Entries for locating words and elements
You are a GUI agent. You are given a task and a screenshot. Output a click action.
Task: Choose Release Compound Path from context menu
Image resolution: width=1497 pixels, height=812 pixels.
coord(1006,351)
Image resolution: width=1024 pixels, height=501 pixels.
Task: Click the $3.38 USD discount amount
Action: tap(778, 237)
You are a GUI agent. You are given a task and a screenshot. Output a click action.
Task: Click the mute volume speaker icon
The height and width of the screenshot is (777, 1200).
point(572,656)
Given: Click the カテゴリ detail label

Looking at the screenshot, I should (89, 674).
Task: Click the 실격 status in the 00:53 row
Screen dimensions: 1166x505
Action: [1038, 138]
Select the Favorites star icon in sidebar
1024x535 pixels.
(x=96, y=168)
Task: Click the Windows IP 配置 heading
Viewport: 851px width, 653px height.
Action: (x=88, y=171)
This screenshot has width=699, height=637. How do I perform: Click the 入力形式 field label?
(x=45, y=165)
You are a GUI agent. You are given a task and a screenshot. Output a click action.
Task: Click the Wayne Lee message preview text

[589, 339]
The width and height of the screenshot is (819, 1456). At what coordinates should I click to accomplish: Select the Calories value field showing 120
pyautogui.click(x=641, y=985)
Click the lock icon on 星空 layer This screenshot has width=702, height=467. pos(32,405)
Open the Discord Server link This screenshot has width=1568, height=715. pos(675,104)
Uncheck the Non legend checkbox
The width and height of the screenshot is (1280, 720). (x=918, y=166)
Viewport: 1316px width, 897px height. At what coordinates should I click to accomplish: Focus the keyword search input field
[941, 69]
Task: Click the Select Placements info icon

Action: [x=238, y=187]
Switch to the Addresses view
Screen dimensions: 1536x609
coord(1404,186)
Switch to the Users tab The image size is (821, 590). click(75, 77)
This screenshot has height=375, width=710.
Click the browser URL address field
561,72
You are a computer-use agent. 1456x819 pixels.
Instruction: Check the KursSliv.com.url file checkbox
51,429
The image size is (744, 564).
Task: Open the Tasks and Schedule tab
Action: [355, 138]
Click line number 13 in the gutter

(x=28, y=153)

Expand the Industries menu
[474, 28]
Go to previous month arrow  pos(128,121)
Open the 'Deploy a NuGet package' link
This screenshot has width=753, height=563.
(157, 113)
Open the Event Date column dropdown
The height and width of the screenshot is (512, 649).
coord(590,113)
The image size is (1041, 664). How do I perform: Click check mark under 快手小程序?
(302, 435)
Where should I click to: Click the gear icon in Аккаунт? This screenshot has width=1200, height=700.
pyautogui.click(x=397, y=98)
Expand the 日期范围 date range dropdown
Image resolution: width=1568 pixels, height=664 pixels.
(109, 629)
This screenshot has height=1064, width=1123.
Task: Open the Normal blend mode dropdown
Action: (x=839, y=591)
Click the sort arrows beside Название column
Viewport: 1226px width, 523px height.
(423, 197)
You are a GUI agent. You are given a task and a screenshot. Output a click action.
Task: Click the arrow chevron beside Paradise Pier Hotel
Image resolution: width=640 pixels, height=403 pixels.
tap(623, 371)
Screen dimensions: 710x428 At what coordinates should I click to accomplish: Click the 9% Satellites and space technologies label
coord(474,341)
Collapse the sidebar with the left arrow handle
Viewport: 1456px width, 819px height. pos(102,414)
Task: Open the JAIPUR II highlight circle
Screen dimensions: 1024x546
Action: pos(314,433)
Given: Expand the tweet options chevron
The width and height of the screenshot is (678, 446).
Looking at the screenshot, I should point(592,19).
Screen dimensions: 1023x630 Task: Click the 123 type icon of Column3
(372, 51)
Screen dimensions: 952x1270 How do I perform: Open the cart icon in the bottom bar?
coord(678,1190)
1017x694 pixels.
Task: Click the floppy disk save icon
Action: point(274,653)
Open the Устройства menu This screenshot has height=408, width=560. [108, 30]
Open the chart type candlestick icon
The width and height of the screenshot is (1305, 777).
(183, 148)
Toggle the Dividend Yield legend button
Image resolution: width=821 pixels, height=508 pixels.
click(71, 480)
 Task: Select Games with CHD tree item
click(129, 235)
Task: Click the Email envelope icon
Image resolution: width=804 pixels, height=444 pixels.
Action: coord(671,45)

● **Written problem**: Repeat all of the records above word for word, with no changes.

● **Written solution**:
You are a GUI agent. You are given a task and a screenshot. Output a click action.
Task: Choose Release Compound Path from context menu
Image resolution: width=1497 pixels, height=812 pixels.
coord(1006,351)
Image resolution: width=1024 pixels, height=501 pixels.
Task: Click the $3.38 USD discount amount
Action: tap(778, 237)
You are a GUI agent. You are given a task and a screenshot. Output a click action.
Task: Click the mute volume speaker icon
The height and width of the screenshot is (777, 1200).
point(572,656)
Given: Click the カテゴリ detail label

Looking at the screenshot, I should (89, 674).
Task: Click the 실격 status in the 00:53 row
Screen dimensions: 1166x505
Action: [1038, 138]
Select the Favorites star icon in sidebar
1024x535 pixels.
(x=96, y=168)
Task: Click the Windows IP 配置 heading
Viewport: 851px width, 653px height.
Action: (x=88, y=171)
This screenshot has width=699, height=637. How do I perform: Click the 入力形式 field label?
(x=45, y=165)
You are a GUI agent. You are given a task and a screenshot. Output a click action.
Task: Click the Wayne Lee message preview text

[589, 339]
The width and height of the screenshot is (819, 1456). At what coordinates should I click to accomplish: Select the Calories value field showing 120
pyautogui.click(x=641, y=985)
Click the lock icon on 星空 layer This screenshot has width=702, height=467. pos(32,405)
Open the Discord Server link This screenshot has width=1568, height=715. pos(675,104)
Uncheck the Non legend checkbox
The width and height of the screenshot is (1280, 720). (x=918, y=166)
Viewport: 1316px width, 897px height. At what coordinates should I click to accomplish: Focus the keyword search input field
[941, 69]
Task: Click the Select Placements info icon

Action: [x=238, y=187]
Switch to the Addresses view
Screen dimensions: 1536x609
coord(1404,186)
Switch to the Users tab The image size is (821, 590). click(75, 77)
This screenshot has height=375, width=710.
Click the browser URL address field
561,72
You are a computer-use agent. 1456x819 pixels.
Instruction: Check the KursSliv.com.url file checkbox
51,429
The image size is (744, 564).
Task: Open the Tasks and Schedule tab
Action: [355, 138]
Click line number 13 in the gutter

(x=28, y=153)

Expand the Industries menu
[474, 28]
Go to previous month arrow  pos(128,121)
Open the 'Deploy a NuGet package' link
This screenshot has width=753, height=563.
(157, 113)
Open the Event Date column dropdown
The height and width of the screenshot is (512, 649).
coord(590,113)
The image size is (1041, 664). How do I perform: Click check mark under 快手小程序?
(302, 435)
Where should I click to: Click the gear icon in Аккаунт? This screenshot has width=1200, height=700.
pyautogui.click(x=397, y=98)
Expand the 日期范围 date range dropdown
Image resolution: width=1568 pixels, height=664 pixels.
(109, 629)
This screenshot has height=1064, width=1123.
Task: Open the Normal blend mode dropdown
Action: (x=839, y=591)
Click the sort arrows beside Название column
Viewport: 1226px width, 523px height.
(423, 197)
You are a GUI agent. You are given a task and a screenshot. Output a click action.
Task: Click the arrow chevron beside Paradise Pier Hotel
Image resolution: width=640 pixels, height=403 pixels.
tap(623, 371)
Screen dimensions: 710x428 At what coordinates should I click to accomplish: Click the 9% Satellites and space technologies label
coord(474,341)
Collapse the sidebar with the left arrow handle
Viewport: 1456px width, 819px height. pos(102,414)
Task: Open the JAIPUR II highlight circle
Screen dimensions: 1024x546
Action: pos(314,433)
Given: Expand the tweet options chevron
The width and height of the screenshot is (678, 446).
Looking at the screenshot, I should point(592,19).
Screen dimensions: 1023x630 Task: Click the 123 type icon of Column3
(372, 51)
Screen dimensions: 952x1270 How do I perform: Open the cart icon in the bottom bar?
coord(678,1190)
1017x694 pixels.
Task: Click the floppy disk save icon
Action: point(274,653)
Open the Устройства menu This screenshot has height=408, width=560. [108, 30]
Open the chart type candlestick icon
The width and height of the screenshot is (1305, 777).
(183, 148)
Toggle the Dividend Yield legend button
Image resolution: width=821 pixels, height=508 pixels.
click(71, 480)
 Task: Select Games with CHD tree item
click(129, 235)
Task: Click the Email envelope icon
Image resolution: width=804 pixels, height=444 pixels.
Action: coord(671,45)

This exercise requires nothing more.